Recurrent seizures intensely activate GABA(A) receptors (GABA(A)-Rs), which induces transient neuronal chloride ([Cl(–)](i)) elevations and depolarizing GABA responses that contribute to the failure of inhibition that engenders further seizures and anticonvulsant resistance. The K(+)-Cl(–) cotransporter KCC2 is responsible for Cl(–) extrusion and restoration of [Cl(–)](i) equilibrium (E(Cl)) after synaptic activity, but at the cost of increased extracellular potassium which may retard K(+)-Cl(–) extrusion, depolarize neurons, and potentiate seizures. Thus, KCC2 may either diminish or facilitate seizure activity, and both proconvulsant and anticonvulsant effects of KCC2 inhibition have been reported. It is now necessary to identify the loci of these divergent responses by assaying both the electrographic effects and the ionic effects of KCC2 manipulation. We therefore determined the net effects of KCC2 transport activity on cytoplasmic chloride elevation and Cl(–) extrusion rates during spontaneous recurrent ictal-like epileptiform discharges (ILDs) in organotypic hippocampal slices in vitro, as well as the correlation between ionic and electrographic effects. We found that the KCC2 antagonist VU0463271 reduced Cl(–) extrusion rates, increased ictal [Cl(–)](i) elevation, increased ILD duration, and induced status epilepticus (SE).
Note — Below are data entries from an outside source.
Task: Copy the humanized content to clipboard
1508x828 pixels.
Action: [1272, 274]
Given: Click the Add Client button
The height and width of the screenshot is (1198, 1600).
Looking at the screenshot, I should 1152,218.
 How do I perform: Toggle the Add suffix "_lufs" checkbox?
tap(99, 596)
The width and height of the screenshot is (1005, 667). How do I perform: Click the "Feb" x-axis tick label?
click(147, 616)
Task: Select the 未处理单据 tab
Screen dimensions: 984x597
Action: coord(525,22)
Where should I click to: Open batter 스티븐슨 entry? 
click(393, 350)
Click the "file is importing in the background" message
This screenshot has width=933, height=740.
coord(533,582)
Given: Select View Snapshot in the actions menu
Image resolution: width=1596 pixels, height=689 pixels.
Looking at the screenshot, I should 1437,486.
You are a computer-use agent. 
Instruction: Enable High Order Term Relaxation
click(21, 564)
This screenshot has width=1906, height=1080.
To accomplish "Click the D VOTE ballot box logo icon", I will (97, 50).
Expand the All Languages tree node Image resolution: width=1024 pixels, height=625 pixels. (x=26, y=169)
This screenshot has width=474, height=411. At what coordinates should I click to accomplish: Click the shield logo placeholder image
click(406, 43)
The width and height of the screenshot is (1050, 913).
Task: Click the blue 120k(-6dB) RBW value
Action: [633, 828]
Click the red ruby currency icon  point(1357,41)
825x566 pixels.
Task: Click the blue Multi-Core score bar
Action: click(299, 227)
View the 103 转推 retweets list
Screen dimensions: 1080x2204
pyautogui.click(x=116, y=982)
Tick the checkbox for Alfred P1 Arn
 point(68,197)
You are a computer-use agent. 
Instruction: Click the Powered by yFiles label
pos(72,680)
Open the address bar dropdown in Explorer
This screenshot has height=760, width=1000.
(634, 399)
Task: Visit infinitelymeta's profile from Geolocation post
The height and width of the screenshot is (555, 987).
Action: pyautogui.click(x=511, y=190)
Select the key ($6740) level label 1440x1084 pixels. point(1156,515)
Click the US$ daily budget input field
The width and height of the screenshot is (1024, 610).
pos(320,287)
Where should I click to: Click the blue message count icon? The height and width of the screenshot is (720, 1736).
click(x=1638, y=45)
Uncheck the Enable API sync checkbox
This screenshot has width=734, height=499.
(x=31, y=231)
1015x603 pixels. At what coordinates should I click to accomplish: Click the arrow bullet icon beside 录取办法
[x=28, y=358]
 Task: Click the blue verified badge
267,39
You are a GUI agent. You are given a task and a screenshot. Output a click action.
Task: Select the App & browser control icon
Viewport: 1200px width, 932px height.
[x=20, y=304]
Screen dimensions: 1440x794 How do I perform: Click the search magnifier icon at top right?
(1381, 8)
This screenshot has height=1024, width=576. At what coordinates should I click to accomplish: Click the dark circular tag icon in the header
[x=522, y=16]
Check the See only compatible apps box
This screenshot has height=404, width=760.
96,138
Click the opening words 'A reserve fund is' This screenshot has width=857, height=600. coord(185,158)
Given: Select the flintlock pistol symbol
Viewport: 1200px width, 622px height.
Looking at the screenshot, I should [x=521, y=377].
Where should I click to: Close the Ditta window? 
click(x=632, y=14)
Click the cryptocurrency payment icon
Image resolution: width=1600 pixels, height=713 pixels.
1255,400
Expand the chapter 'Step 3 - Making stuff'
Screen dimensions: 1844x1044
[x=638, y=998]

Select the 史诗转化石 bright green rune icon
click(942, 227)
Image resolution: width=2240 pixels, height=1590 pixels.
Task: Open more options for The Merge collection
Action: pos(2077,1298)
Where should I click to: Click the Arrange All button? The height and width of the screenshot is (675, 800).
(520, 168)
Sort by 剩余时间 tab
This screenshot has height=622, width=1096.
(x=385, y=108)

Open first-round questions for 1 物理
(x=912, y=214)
In contrast, the putative KCC2 upregulator CLP257 improved chloride homeostasis and reduced the duration and frequency of ILDs in a concentration-dependent manner. Our results demonstrate that measuring both the ionic and electrographic effects of KCC2 transport clarify the impact of KCC2 modulation in specific models of epileptiform activity. Anticonvulsant effects predominate when KCC2-mediated chloride transport rather than potassium buffering is the rate-limiting step in restoring E(Cl) and the efficacy of GABAergic inhibition during recurrent ILDs.